Alt-La soga al cuello de la universidad pública andaluza: plan Moreno Bonilla y Vox

La soga al cuello de la universidad pública andaluza: plan Moreno Bonilla y Vox

La soga al cuello de la universidad pública andaluza: plan Moreno Bonilla y Vox

La universidad pública andaluza atraviesa una crisis que pone en riesgo su modelo de educación superior. Las decisiones del gobierno de Moreno Bonilla, reforzadas por su acuerdo con Vox, debilitan al sistema público mientras favorecen la expansión de las universidades privadas. El déficit conjunto de las universidades públicas superó los 57 millones de euros en 2025.

Un déficit que ahoga a las universidades

Según los datos difundidos por los rectorados, las universidades públicas cerraron el ejercicio 2025 con un déficit conjunto superior a los 57 millones de euros. La Universidad de Málaga registró el mayor déficit, con 18,8 millones, seguida de la Universidad de Sevilla con 14,8 millones. Otras universidades como Cádiz y Córdoba acumularon 4,4 millones cada una, mientras que Almería tuvo 3,4 millones, la Pablo de Olavide 2,4 millones, Jaén 2,3 millones y Huelva 1,8 millones.

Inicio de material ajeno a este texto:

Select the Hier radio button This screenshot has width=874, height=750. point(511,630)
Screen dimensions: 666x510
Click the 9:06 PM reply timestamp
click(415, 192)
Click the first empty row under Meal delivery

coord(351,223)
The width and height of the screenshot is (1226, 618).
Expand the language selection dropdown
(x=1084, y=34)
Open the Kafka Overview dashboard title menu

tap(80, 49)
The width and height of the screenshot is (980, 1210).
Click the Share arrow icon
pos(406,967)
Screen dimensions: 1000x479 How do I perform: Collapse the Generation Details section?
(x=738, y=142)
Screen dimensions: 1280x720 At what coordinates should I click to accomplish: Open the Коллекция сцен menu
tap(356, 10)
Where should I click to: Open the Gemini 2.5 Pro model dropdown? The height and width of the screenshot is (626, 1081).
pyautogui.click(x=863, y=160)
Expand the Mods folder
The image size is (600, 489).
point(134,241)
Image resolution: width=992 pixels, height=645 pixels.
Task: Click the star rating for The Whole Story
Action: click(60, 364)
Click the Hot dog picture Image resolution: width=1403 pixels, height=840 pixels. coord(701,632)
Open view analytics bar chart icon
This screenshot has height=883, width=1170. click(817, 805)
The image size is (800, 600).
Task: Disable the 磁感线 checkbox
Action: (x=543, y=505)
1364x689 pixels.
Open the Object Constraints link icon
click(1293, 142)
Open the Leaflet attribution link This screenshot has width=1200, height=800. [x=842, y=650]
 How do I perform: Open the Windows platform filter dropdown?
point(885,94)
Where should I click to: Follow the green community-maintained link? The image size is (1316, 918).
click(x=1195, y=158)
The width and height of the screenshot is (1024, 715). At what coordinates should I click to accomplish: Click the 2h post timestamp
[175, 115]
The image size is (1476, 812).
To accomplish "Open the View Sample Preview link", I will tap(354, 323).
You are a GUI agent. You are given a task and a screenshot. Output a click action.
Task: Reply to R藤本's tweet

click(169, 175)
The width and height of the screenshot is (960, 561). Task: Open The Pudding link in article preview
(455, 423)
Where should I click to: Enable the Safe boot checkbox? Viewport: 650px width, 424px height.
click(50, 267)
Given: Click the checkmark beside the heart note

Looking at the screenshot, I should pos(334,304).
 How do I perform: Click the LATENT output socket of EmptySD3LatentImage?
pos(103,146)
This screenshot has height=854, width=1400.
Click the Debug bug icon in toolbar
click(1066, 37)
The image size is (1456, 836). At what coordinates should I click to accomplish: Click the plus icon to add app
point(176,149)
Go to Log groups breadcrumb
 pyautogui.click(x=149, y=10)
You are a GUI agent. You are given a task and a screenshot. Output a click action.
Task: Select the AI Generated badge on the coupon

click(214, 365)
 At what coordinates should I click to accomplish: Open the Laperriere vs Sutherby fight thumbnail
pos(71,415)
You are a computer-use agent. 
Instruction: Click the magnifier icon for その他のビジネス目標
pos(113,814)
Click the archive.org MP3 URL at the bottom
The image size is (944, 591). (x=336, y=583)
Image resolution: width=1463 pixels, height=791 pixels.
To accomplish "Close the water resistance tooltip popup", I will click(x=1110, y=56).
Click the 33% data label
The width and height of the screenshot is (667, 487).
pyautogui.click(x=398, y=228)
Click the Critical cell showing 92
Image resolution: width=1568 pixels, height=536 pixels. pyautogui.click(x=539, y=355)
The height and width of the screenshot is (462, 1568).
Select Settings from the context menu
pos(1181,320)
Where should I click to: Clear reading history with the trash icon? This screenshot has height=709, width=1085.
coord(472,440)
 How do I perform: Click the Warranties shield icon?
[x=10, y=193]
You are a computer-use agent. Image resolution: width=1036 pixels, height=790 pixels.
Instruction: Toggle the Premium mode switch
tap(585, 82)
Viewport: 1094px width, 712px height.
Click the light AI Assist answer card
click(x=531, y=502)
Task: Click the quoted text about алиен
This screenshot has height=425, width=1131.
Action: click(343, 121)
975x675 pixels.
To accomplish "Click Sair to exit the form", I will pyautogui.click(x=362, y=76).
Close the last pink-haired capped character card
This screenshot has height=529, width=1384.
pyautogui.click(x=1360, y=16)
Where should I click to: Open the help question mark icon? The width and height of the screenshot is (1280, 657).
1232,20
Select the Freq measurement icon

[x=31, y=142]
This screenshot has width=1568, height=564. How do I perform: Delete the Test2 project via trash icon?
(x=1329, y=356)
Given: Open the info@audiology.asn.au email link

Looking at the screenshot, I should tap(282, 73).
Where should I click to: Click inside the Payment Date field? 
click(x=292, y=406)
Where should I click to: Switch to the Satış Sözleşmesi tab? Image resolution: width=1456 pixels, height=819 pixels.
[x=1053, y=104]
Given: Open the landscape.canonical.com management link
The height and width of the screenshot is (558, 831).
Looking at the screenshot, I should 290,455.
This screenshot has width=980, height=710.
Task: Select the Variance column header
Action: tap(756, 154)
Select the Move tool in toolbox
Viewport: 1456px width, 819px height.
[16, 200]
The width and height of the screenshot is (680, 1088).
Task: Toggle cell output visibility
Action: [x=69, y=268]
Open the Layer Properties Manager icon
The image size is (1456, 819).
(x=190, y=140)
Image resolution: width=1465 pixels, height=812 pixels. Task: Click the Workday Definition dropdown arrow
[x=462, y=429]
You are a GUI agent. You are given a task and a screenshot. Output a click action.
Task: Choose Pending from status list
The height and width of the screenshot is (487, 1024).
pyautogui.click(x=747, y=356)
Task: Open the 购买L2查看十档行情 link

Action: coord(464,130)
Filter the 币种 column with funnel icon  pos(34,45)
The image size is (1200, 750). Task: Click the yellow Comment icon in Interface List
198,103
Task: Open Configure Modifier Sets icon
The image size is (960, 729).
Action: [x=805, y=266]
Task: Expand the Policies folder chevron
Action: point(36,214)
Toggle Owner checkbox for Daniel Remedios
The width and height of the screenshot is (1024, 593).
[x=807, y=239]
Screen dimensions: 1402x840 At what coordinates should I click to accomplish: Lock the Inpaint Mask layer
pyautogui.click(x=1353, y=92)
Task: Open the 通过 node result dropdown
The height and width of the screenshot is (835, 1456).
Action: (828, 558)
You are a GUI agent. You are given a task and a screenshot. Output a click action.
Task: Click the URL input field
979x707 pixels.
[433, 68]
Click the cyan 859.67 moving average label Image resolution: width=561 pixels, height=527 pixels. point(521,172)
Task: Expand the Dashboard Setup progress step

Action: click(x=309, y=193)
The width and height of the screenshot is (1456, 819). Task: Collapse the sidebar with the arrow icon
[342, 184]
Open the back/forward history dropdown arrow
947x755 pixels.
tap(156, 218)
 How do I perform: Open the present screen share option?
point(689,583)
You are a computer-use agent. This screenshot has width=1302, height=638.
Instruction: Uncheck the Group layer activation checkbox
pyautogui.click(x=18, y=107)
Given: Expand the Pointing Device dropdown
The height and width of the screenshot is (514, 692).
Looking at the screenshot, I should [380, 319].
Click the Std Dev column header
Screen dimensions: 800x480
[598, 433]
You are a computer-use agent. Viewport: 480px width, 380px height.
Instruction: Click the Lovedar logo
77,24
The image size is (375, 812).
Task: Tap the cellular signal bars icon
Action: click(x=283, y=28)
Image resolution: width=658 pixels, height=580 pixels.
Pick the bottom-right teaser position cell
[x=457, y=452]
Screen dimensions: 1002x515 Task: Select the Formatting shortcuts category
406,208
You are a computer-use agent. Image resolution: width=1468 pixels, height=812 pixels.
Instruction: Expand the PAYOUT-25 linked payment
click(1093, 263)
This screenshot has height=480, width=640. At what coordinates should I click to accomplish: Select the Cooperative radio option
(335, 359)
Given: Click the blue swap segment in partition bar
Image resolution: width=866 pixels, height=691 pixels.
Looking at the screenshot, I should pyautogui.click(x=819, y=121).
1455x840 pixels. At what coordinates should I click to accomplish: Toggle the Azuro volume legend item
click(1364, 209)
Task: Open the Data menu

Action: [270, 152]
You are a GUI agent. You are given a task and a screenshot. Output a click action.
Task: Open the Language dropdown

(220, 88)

Los rectores coinciden en que la financiación autonómica es insuficiente para cubrir el incremento de gastos de personal, la inflación y los costes de funcionamiento. Muchas universidades se ven obligadas a utilizar sus remanentes de tesorería para pagar nóminas, en lugar de invertir en modernización de laboratorios, renovación de edificios o nuevos proyectos de investigación.

Pérdida de peso institucional

La nueva estructura de la Junta, fruto del pacto entre Moreno Bonilla y Vox, ha eliminado la consejería específica para Universidades, integrando esta competencia en una macroconsejería de Industria, Energía e Innovación. Además, la referencia a la Investigación ha desaparecido del nombre de la consejería, lo que ha generado preocupación en la comunidad científica. Al frente de esta macroconsejería se sitúa Jorge Paradela, con perfil empresarial y sin experiencia en la dirección universitaria.

Las consecuencias se notan en el día a día: las jubilaciones tardan en cubrirse, los departamentos trabajan con plantillas ajustadas y el profesorado soporta una carga docente creciente que reduce el tiempo para investigar. El personal técnico y de gestión también sufre la presión de unas bolsas de empleo insuficientes y el deterioro de las condiciones laborales.

Mientras tanto, Andalucía acelera la autorización de nuevas universidades privadas, que encuentran un terreno fértil para expandirse. La relación entre el debilitamiento público y el auge privado es difícil de ignorar. La universidad pública no solo forma profesionales, sino que también genera investigación básica, impulsa la innovación y garantiza la igualdad de oportunidades. Una universidad pública fuerte atrae talento y mejora la competitividad; una debilitada favorece la fuga de profesionales y limita el desarrollo económico.

Los datos muestran una situación crítica. La cuestión abierta es si este deterioro responde solo a problemas presupuestarios o si, de forma deliberada o como consecuencia de las decisiones adoptadas, termina favoreciendo un cambio de modelo en el que las privadas ganan protagonismo. Estudiantes, profesorado, investigadores y familias tienen derecho a exigir respuestas y un compromiso firme con una universidad pública fuerte y bien financiada.